*Task goal*
Read through the listing below and return only the lines containing "section".

:: Records supplied

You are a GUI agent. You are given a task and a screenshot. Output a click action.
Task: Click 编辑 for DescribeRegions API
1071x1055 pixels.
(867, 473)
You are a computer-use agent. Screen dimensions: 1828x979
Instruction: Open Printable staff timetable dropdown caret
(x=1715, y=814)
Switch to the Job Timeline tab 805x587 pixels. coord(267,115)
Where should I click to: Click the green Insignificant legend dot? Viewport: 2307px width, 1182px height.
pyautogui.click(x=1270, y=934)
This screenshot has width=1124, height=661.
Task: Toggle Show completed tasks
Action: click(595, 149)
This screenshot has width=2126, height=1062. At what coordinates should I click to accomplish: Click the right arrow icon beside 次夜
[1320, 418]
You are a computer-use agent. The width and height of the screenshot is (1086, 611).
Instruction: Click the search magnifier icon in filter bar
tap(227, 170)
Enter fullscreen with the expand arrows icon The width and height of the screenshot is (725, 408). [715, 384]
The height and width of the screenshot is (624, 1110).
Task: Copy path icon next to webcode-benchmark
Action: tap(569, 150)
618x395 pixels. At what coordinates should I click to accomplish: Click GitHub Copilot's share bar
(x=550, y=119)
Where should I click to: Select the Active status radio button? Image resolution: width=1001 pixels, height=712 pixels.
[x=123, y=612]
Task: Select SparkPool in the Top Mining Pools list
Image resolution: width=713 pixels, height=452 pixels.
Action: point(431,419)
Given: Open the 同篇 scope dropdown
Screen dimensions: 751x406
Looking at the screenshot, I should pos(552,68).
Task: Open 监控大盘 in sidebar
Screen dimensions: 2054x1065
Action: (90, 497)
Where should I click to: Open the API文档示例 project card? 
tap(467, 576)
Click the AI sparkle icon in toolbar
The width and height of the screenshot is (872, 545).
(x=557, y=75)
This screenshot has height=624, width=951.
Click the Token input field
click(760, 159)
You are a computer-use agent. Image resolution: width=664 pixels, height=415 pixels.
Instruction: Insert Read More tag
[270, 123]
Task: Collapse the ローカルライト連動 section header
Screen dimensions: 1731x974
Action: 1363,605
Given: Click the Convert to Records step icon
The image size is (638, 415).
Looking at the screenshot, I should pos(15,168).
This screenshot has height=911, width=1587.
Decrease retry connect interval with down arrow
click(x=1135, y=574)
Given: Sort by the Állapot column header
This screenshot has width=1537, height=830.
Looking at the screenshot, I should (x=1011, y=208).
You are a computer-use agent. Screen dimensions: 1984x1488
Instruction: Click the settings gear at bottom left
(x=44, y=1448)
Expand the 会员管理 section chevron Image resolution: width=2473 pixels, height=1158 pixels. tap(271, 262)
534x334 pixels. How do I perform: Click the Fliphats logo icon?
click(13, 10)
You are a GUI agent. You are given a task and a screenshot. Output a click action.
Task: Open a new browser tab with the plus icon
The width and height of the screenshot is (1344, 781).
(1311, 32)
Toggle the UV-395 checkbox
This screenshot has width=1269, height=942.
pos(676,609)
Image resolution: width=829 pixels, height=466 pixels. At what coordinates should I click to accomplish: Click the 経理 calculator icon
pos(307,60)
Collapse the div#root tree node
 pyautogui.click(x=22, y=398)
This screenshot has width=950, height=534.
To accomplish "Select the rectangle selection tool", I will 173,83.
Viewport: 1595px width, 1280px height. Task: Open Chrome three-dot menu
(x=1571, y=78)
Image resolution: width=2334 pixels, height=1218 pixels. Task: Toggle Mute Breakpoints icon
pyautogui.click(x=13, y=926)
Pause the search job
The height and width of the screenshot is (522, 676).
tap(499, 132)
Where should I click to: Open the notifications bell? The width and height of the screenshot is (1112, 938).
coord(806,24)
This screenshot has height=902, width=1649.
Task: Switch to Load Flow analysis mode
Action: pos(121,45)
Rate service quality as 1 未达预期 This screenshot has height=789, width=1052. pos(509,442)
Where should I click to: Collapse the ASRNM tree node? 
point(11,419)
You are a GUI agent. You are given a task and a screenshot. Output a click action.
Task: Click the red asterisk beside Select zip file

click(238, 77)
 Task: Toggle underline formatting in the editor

::::

*Solution to the problem*
Task: Collapse the ローカルライト連動 section header
Expand the 会员管理 section chevron Image resolution: width=2473 pixels, height=1158 pixels. tap(271, 262)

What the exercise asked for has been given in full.